I would treat for canker again. Eating very little and drinking a lot of water is normal for canker. Also vomiting is another symptom of canker. You will have to hand feed. I would use the formula for now.


----------



## AndreiS (Jul 28, 2013)

Jay3 said:


> Eating very little and drinking a lot of water is normal for canker. Also vomiting is another symptom of canker. You will have to hand feed. I would use the formula for now.


Same symptoms appear in so many other diseases, many of them non-pathogen. Vomiting is most characteristic for young bird disease, e.g.

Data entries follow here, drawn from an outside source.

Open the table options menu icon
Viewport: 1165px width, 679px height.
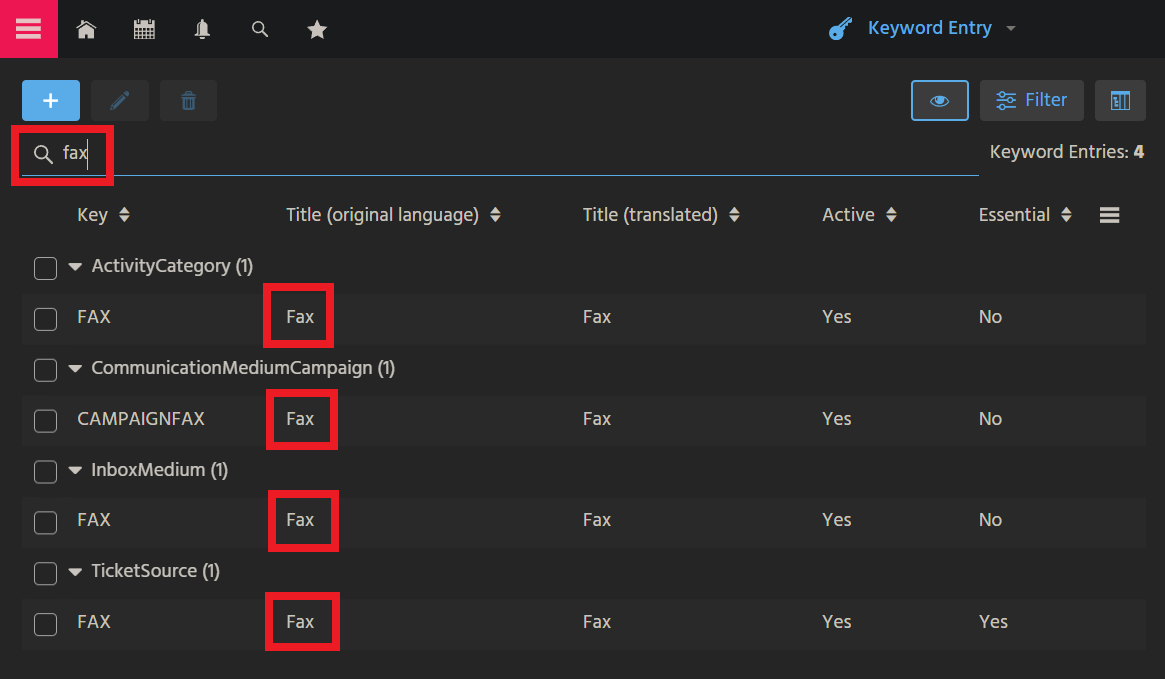[x=1109, y=215]

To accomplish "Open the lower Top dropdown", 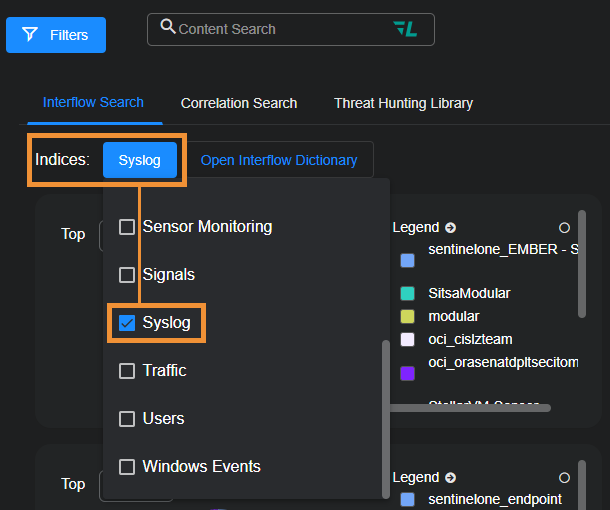I will click(x=101, y=485).
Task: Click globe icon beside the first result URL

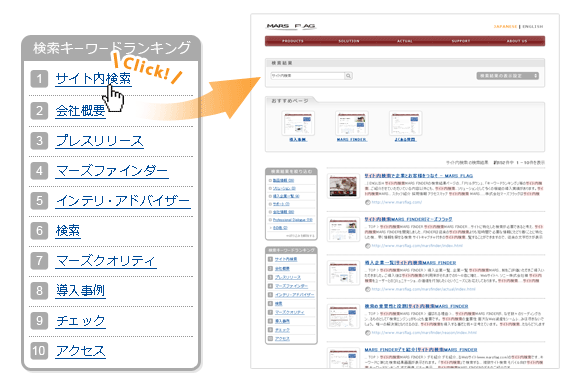Action: coord(368,202)
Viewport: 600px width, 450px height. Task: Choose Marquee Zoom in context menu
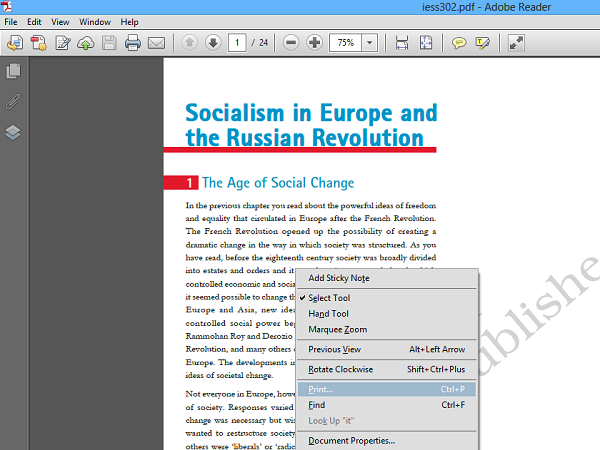[x=337, y=330]
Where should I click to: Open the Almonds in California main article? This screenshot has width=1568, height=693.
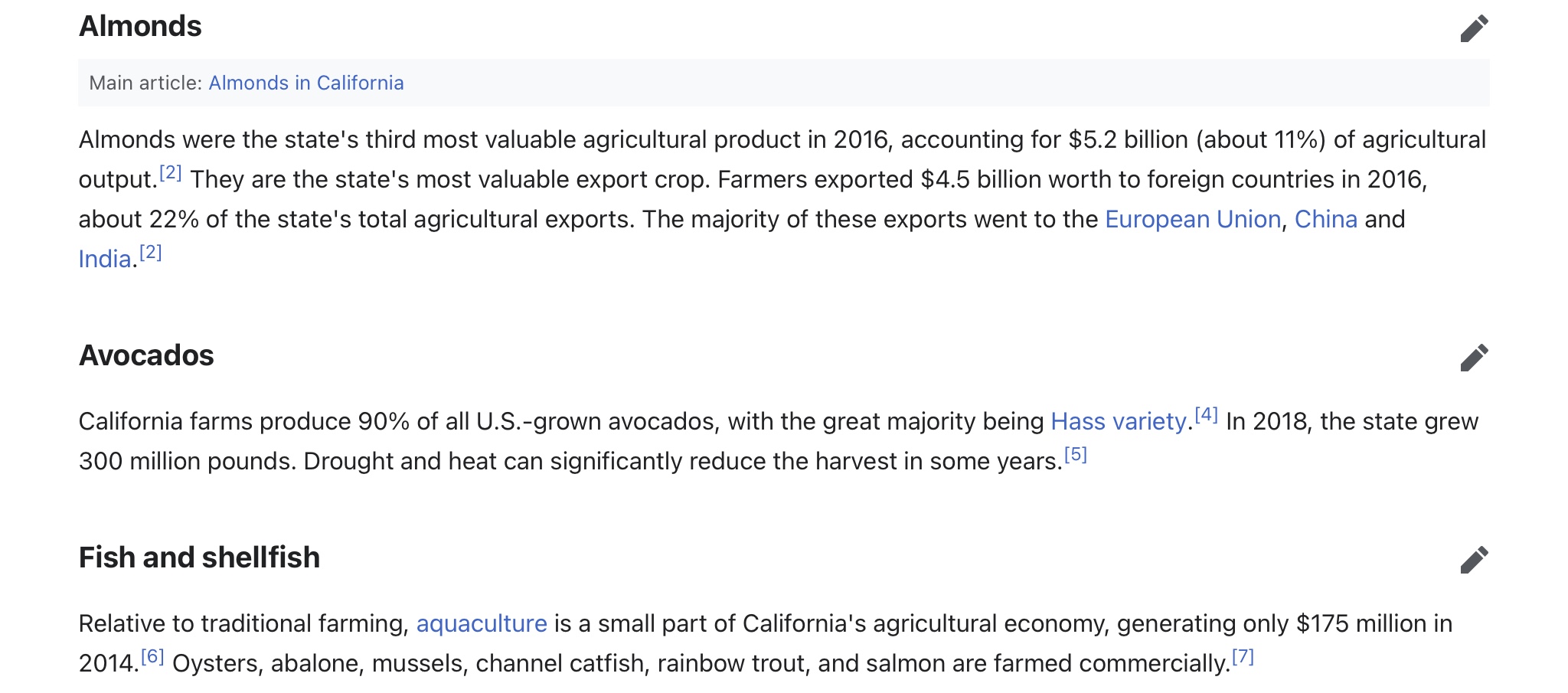point(306,83)
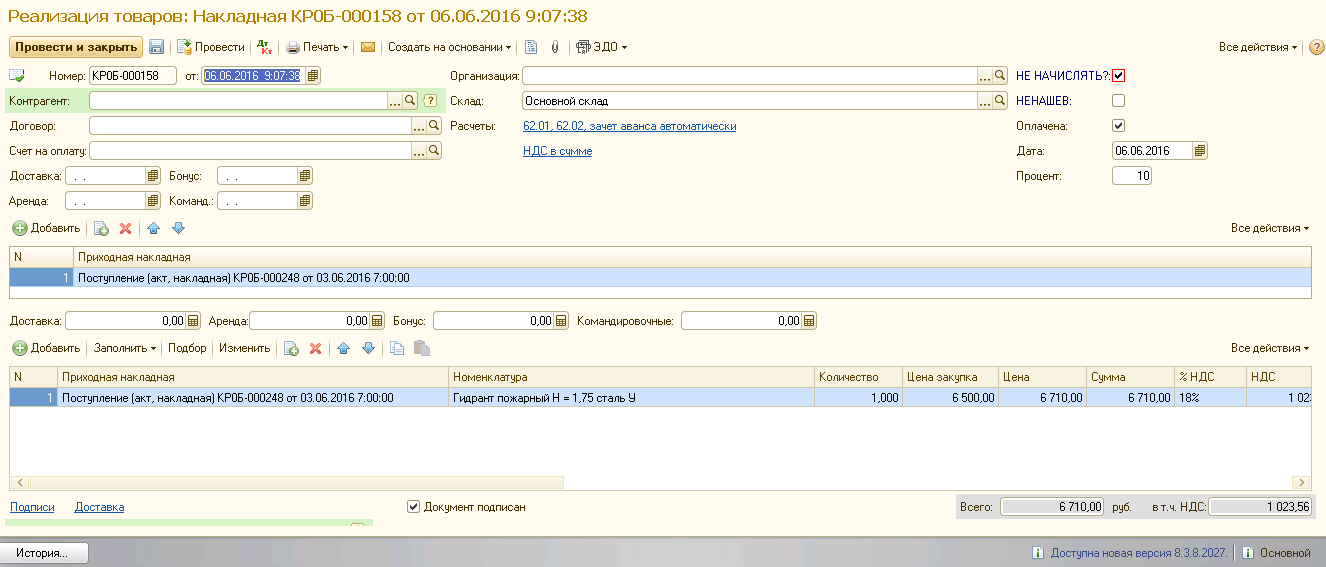The height and width of the screenshot is (567, 1326).
Task: Click the save (floppy disk) icon
Action: coord(157,47)
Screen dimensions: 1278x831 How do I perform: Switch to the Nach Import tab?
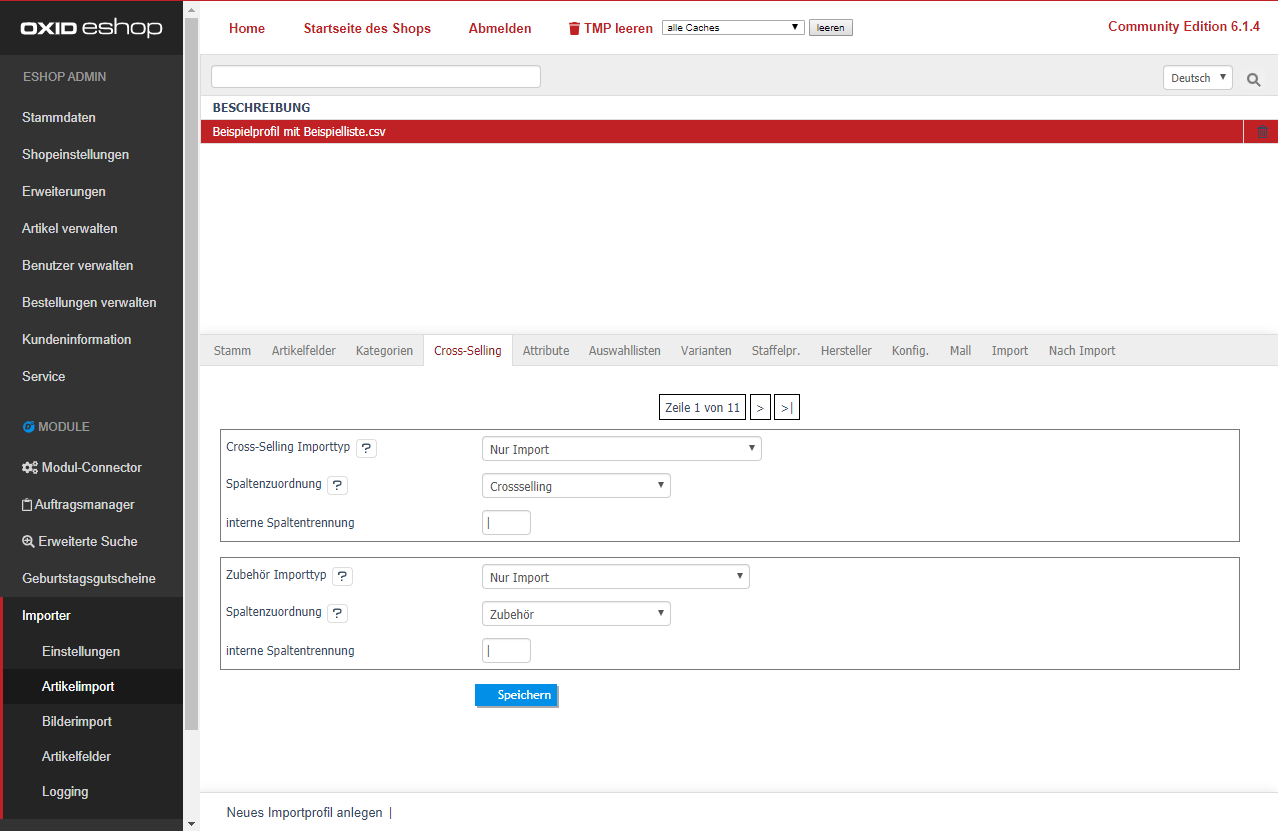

On the bottom of this page is a case with a budgerigar that was vomiting and finally was established he had an adenocarcinoma of the proventriculus, a cancerous tumor:

http://www.birdclinic.net/avian2.htm


----------



## Jay3 (May 4, 2008)

Well it may happen with other things as well, but it is very common with canker. Also the not eating much but drinking a lot.


----------



## Squeaker (Aug 9, 2012)

He only seemed to drink like that as soon as I put him back inside. Perhaps he was being chased away from the water by other birds and was drlehydrated? It has since gone back to normal. Also he didn't ha e crop canker or oral canker. It was localized to the naval area.

I'm leery to put him on another round of canker med because i had to do a very aggressive treatment to get the canker ball to shrink. I know it can cause organ damage. Could that be what's causing his issues? Is that even repairable? I treated for about 2.5 weeks at the advice of my vet because it was either treat for a long time or he would die. The bleeding came before treatment though.


----------



## Squeaker (Aug 9, 2012)

Hmmmm, I think I may have figured it out. I think it could be candidiasis as a result of his weakened and underdeveloped immune system. I think I may start nystatin tomorrow morning. He mimics these symptoms pretty closely http://www.peteducation.com/article.cfm?c=15+1829&aid=3090


----------



## AndreiS (Jul 28, 2013)

There are lot of things that can cause those symptoms.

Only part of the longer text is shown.